Exercise prompt — Every line of the entries below that carries the string "agent" should be copied.
# # # # # # #
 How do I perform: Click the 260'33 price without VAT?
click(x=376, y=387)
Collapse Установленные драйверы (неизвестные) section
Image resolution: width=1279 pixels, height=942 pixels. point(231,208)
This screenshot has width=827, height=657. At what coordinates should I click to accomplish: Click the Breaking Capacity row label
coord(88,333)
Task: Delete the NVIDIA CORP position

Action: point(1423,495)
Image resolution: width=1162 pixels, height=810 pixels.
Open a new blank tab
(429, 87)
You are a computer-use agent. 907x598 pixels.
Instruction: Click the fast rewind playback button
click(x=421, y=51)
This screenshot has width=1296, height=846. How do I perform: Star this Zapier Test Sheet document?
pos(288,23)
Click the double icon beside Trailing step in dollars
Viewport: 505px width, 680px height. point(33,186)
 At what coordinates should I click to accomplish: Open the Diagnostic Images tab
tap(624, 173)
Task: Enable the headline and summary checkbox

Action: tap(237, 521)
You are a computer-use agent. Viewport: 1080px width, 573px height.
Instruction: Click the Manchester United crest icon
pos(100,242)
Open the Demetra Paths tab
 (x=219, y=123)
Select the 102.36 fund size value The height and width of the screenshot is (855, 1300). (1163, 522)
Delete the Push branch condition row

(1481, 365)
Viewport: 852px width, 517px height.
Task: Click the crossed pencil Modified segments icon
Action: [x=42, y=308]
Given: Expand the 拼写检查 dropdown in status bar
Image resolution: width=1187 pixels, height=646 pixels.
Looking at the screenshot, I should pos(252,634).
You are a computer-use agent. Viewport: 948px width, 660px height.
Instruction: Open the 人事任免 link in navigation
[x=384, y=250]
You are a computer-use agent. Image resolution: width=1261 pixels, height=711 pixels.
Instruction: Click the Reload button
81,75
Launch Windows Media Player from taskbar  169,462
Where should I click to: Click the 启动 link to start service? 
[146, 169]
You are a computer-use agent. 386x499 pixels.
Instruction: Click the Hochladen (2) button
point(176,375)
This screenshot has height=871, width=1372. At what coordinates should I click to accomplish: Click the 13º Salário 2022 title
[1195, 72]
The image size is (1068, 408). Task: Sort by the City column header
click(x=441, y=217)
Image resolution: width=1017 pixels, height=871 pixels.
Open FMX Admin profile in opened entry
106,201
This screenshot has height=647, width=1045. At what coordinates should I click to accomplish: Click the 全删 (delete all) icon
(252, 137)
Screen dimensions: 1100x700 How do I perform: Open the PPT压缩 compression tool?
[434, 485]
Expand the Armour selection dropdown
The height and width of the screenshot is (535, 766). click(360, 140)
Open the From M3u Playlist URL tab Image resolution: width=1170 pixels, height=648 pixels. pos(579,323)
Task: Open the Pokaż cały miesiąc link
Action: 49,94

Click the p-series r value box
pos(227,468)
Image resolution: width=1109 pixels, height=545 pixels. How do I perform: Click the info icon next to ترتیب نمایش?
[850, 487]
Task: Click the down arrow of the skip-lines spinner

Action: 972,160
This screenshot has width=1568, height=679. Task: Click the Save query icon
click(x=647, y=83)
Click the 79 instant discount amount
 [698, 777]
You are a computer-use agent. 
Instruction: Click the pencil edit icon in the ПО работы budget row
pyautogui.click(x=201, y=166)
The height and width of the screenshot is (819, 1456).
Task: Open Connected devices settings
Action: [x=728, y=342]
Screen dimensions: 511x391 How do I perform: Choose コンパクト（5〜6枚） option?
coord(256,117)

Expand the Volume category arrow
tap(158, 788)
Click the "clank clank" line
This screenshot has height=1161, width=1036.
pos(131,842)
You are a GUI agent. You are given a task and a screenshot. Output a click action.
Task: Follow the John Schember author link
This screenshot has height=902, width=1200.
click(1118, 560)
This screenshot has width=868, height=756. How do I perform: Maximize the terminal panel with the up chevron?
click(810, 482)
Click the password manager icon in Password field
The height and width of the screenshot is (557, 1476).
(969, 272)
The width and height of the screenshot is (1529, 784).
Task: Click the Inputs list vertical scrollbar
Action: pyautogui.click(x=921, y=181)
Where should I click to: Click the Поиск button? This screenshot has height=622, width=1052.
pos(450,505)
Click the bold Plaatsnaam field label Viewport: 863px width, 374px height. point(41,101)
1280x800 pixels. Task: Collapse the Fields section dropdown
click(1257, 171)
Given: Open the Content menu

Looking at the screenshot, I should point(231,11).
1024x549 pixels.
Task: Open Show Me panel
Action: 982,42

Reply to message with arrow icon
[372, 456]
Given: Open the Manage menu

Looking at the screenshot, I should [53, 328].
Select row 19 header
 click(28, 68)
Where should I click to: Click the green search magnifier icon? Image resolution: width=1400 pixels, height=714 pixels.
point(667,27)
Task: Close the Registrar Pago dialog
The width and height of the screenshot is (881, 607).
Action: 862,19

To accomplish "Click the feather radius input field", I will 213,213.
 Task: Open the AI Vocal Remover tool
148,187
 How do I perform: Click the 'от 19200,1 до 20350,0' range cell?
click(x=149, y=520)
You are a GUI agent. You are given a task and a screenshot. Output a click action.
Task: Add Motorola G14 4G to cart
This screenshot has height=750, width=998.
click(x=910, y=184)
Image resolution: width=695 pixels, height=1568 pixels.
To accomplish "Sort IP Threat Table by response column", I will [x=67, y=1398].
# # # # # # #
Answer section —
You are a computer-use agent. 907x598 pixels.
You are a computer-use agent. Viewport: 1080px width, 573px height.
You are a computer-use agent. Viewport: 948px width, 660px height.
You are a computer-use agent. Image resolution: width=1261 pixels, height=711 pixels.
You are a computer-use agent. 386x499 pixels.
You are a computer-use agent. 
You are a GUI agent. You are given a task and a screenshot. Output a click action.
You are a GUI agent. You are given a task and a screenshot. Output a click action.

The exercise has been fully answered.